Blondie era uma pastor alemã que ajudava a criança de cinco anos. "A Blondie foi envenenada e morta dentro de um terreno privado e devidamente vedado, de onde nunca saiu", pode ler-se na petição pública criada.

Envenenada cadela terapêutica de menina com autismo. Família quer Justiça

Blondie, a cadela da família de André Gomes da Costa, foi envenenada na Aldeia de Zimão, em Vila Pouca de Aguiar. O animal, de raça pastor alemão, era a cadela terapêutica da filha de André, de cinco anos e que sofre de autismo. A família aponta, nas redes sociais e através de uma petição pública, que não irá desistir de fazer Justiça. 

No grupo 'Justiça pela Blondie', nas redes sociais - que conta já com mais de quatro mil membros, o cidadão refere que a cadela era "meiga, sensível, inteligente, calma, companheira, educada, e treinada". "Não fazia barulho de noite, [era] brincalhona, protetora, um DOCE!!! A minha revolta é... PORQUÊ???"

André Gomes da Costa acrescenta ainda que a sua família está "em sofrimento" devido à morte do animal: "Filhos fechados nos quartos, a menina de cinco aninhos que tanto precisa da sua 'BONDI', a cadela terapêutica milagrosa, sempre a perguntar por ela!"

Já na petição pública, endereçada ao Tenente-General Rui Manuel Carlos Clero, Comandante Geral da GNR, a família explica que a "Blondie foi um de muitos animais, entre cães e gatos, assassinados por envenenamento no concelho de Vila Pouca de Aguiar durante os meses de julho e agosto", tal como um "comunicado da Câmara Municipal confirma".

"A Blondie foi envenenada e morta dentro de um terreno privado e devidamente vedado, de onde nunca saiu. Era uma pastora alemã, com 30 meses, especificamente treinada para ser o acompanhamento terapêutico de uma criança de 5 anos que sofre de 85% de incapacidade por autismo. Este crime público ocorreu na aldeia de Zimão, freguesia de Telões, concelho de Vila Pouca de Aguiar e distrito de Vila Real", é ainda referido.

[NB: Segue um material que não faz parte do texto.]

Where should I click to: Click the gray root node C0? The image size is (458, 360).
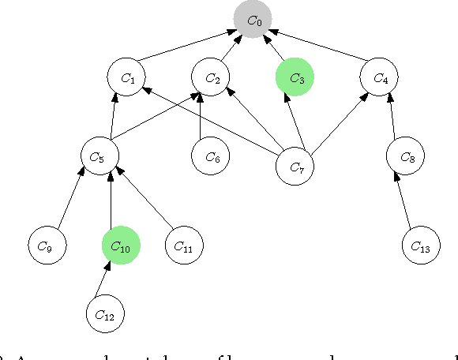coord(253,21)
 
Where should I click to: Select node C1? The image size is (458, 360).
coord(127,77)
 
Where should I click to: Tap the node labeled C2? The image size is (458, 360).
coord(212,77)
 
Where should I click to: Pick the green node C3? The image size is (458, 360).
coord(295,77)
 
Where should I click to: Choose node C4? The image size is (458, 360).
coord(380,77)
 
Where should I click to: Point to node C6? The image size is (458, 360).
coord(212,156)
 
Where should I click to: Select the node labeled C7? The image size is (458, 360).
coord(295,166)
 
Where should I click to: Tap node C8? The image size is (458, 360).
coord(407,156)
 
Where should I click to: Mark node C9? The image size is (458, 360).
coord(47,246)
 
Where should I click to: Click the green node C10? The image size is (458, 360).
coord(121,246)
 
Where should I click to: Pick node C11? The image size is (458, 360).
coord(184,246)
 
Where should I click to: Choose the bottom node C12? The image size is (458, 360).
coord(106,313)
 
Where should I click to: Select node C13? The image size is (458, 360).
coord(421,246)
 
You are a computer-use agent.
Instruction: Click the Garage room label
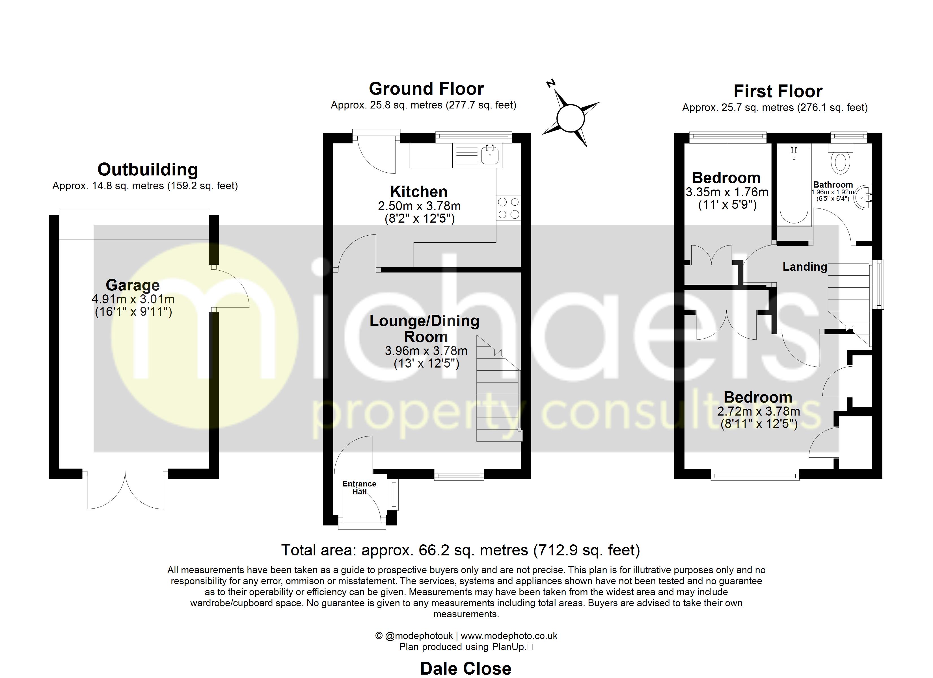[133, 285]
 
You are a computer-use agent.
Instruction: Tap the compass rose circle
[570, 118]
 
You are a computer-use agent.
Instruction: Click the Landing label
[804, 267]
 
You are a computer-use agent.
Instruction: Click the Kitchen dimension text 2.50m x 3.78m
[419, 206]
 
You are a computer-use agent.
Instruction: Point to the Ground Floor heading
[426, 88]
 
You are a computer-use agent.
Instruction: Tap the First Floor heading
[778, 91]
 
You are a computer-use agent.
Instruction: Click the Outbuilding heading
[148, 169]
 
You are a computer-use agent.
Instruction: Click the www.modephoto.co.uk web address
[509, 636]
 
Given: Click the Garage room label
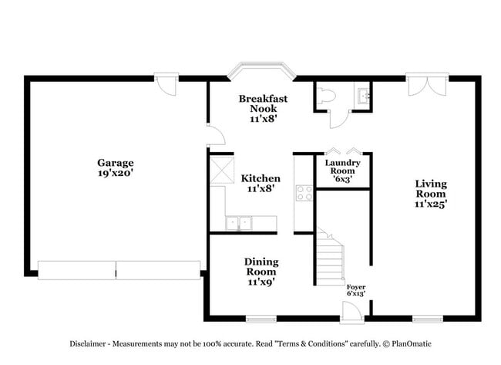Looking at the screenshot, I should [115, 168].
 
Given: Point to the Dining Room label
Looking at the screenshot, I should [261, 272].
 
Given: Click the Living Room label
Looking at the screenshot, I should [431, 194].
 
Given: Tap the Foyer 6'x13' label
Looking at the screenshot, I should [355, 290].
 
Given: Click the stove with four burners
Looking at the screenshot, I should [304, 194].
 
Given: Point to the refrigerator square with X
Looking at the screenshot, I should [223, 167].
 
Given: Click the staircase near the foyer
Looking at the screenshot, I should [330, 259].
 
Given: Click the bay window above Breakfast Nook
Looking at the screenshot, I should [262, 71].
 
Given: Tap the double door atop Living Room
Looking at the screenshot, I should [427, 80].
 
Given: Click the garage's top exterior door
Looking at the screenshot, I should [166, 82].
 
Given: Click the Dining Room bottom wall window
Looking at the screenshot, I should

O objetivo é "recolher assinaturas para que, e, de uma vez por todas, estas práticas possam definitivamente ser erradicadas, tratadas com seriedade pelas autoridades competentes".

A família oferece uma recompensa no valor de cinco mil euros que será paga após a investigação, acusação e condenação "com pena efetiva" do culpado pelo envenenamento.